In the material below, find the line containing "Click the tablet" and the line containing "Sort locations by", then reproduce exactly both of them and every line between, and nothing else.

-------- Data for this task --------

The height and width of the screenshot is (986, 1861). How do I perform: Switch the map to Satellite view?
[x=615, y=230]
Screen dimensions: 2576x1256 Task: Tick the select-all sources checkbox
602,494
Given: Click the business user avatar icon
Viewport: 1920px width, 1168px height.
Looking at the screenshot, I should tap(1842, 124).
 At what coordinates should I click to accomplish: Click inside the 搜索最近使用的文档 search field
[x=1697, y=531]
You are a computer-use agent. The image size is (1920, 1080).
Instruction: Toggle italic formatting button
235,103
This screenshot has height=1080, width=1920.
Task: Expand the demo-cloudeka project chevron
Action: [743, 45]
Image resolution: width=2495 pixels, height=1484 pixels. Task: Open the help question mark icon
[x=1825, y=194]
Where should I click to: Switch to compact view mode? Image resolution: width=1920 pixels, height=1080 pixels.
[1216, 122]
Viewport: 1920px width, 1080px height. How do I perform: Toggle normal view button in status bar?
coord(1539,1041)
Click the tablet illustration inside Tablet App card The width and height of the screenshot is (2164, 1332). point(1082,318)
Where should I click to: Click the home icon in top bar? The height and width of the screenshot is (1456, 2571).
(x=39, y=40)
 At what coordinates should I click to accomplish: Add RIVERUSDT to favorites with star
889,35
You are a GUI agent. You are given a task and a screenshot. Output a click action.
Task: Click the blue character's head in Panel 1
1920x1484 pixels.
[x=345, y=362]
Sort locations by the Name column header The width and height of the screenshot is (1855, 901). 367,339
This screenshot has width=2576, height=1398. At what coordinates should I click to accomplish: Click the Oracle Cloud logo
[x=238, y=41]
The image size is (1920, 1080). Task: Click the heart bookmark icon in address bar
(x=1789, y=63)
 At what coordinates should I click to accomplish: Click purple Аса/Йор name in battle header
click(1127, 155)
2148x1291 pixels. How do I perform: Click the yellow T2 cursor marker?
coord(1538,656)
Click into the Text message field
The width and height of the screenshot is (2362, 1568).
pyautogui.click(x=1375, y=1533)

--------

Solution for this task -
Click the tablet illustration inside Tablet App card The width and height of the screenshot is (2164, 1332). point(1082,318)
Where should I click to: Click the home icon in top bar? The height and width of the screenshot is (1456, 2571).
(x=39, y=40)
 At what coordinates should I click to accomplish: Add RIVERUSDT to favorites with star
889,35
You are a GUI agent. You are given a task and a screenshot. Output a click action.
Task: Click the blue character's head in Panel 1
1920x1484 pixels.
[x=345, y=362]
Sort locations by the Name column header The width and height of the screenshot is (1855, 901). 367,339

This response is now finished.